I got out of bed, went into the living room and paced, thinking. If she was back, she could be anywhere in the city, and she was nothing but a disembodied voice repeating random pieces of her past. Of course assuming everyone with the voice would follow the same path as me, Lorena would eventually be able to contact me. I didn’t want to wait, though. If she was out there I wanted to find her now and be there when she came out.
I wandered into my studio, sat at my drafting table. My heart was racing, keeping me from thinking clearly. Drawing calmed me.
I drew Wolfie clutching a magnifying glass, searching for Lorena. Then I drew Lorena’s face in the upper margin, then Little Joe, peering upward, a bladed hand shading his eyes. Where was she? She was outside the boxes of their little world, just as she had been outside my world until the anthrax attack. But if she was here, she was a needle in a haystack. A speck of dust in a smokestack. I’d have to talk to everyone in the city.
I stopped sketching.
I stared at the page, not seeing it, letting an idea take shape.

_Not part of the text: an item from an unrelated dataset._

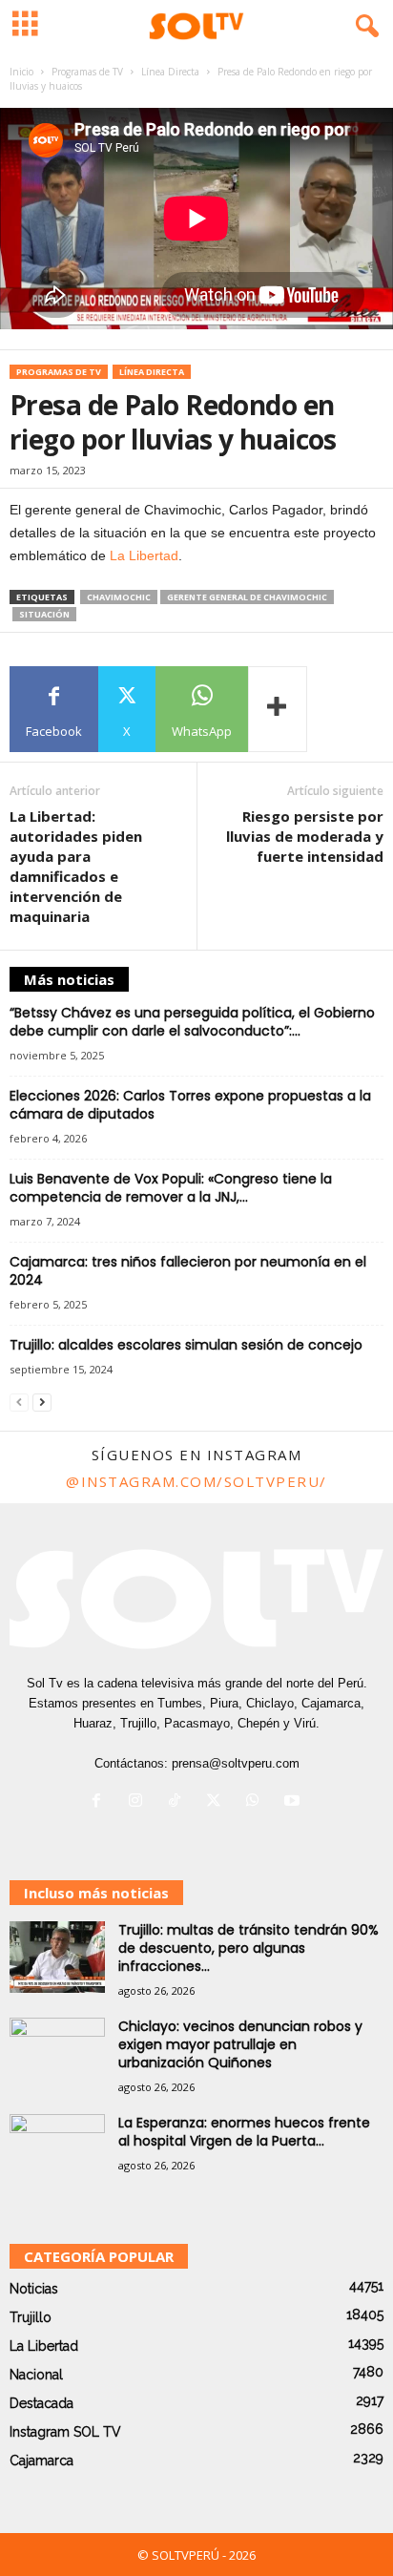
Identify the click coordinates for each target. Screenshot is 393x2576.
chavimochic (119, 597)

If Lorena was out there, she could be inside anyone in Atlanta. How many Atlantans read Toy Shop, or had friends or family who read Toy Shop? What if this person read in my strip some of the words that were bursting unbidden from her or his mouth? If Lorena was out there, there were certain words she must be repeating.
Finn, I jotted in the margin beside my sketch of Lorena, underlining it twice. Snakes. Lightning. Annie. Chile. Toy Shop.
I could have gone on, but I wasn’t sure how I could work even those words into a strip without making it awful. Toy Shop was the only easy one—that would be on the masthead. I pulled out a clean sheet of Bristol board.
I winced as I read over the finished strip, reminding myself that I was doing this for Lorena, that if she was out there this was my best chance of finding her. But I hated making a joke out of her death. Before the strip was published I’d have to contact Lorena’s family in Chile and explain why I’d done it, just in case they saw the strip. They’d be mortified, but I thought they’d understand, assuming I could convince them the dead were returning, and she might be one of them…
I put my pencil down. They’d think I was insane. Everyone who read it would be horrified, and if I tried to explain why I’d done it they’d have me committed.
As long as Lorena understood why I’d done it, let the rest of the world think I was crazy.